Developmental defects:
- Failure to develop ovaries (ovarian agenesis)
- Chromosomal abnormality, such as Turner syndrome
- Defect in the steroid production by the ovaries, such as 17 alpha hydroxylase deficiency
Premature failure of the ovaries due to:
- Radiation exposure
- Chemotherapy
- Autoimmune disease
Chronic failure to ovulate (anovulation) due to:
- Polycystic ovary syndrome (PCOS)
- Adrenal disease
- Thyroid disease
- Ovarian tumor
When a woman enters menopause and her ovaries stop working, FSH levels will rise.

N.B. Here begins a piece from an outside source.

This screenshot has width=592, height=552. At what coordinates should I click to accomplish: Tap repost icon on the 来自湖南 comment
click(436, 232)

Low levels of FSH and LH are consistent with secondary ovarian failure due to a pituitary disorder or hypothalamic problem. Low FSH serum levels have been associated with increased risk of ovarian cancer.
In Men
High FSH levels are due to primary testicular failure. This can be the result of developmental defects in testicular growth or to testicular injury, as indicated below.
Developmental defects:
- Failure to develop gonads (gonadal agenesis)

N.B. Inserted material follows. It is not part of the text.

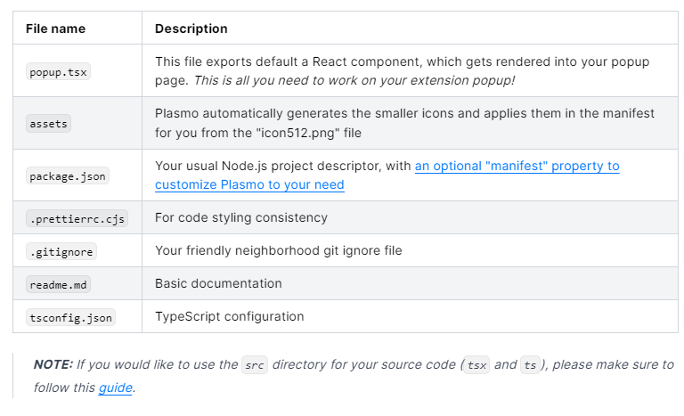This screenshot has height=416, width=684.
Task: Click the .prettierrc.cjs code label
Action: coord(77,219)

- Chromosomal abnormality, such as Klinefelter syndrome
Testicular failure:
- Viral infection (mumps)
- Trauma
- Radiation exposure
- Chemotherapy
- Autoimmune disease
- Germ cell tumor
Low levels are consistent with pituitary or hypothalamic disorders. See the article on Pituitary Disorders for more information.
In Children
High levels of FSH and LH with the development of secondary sexual characteristics at an unusually young age are an indication of precocious puberty. This is much more common in girls than in boys. This premature development is usually due to a problem with the central nervous system and can have a few different underlying causes. Examples include:
- Central nervous system tumor
- Brain injury, trauma
- Inflammation within the central nervous system (e.g. meningitis, encephalitis)
- Brain surgery
Normal prepubescent levels of LH and FSH in children exhibiting some signs of pubertal changes may indicate a condition call "precocious pseudopuberty." The signs and symptoms are brought on by elevated levels of the hormones estrogen or testosterone. This may be caused by:
- Hormone-secreting tumors
- Adrenal gland tumors
- Ovarian tumors or cysts
- Testicular tumors
Normal FSH and LH levels with a few signs of puberty can also be a benign form of precocious puberty with no underlying or discernable cause or may just be a normal variation of puberty.

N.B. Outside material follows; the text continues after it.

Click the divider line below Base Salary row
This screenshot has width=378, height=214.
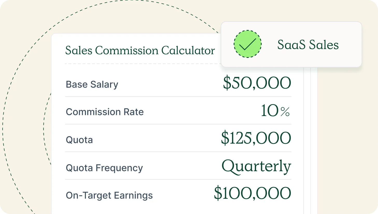[x=178, y=97]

In delayed puberty, LH and FSH levels can be normal or below what is expected for a youth within this age range. Some of the causes for delayed puberty can include:
- Dysfunction of the ovaries or testicles
- Hormone deficiency
- Turner syndrome
- Klinefeltersyndrome
- Chronic infections
- Cancer
- Eating disorder (anorexia nervosa)
Is there anything else I should know?
FSH results can be increased with use of certain drugs, including cimetidine, clomiphene, digitalis, and levodopa. FSH results can be decreased with oral contraceptives, phenothiazines, and hormone treatments. FSH will also be low when women are pregnant. A recent nuclear medicine scan may interfere with results of the FSH test if it is measured by a radioimmunoassay, which is seldom used any more.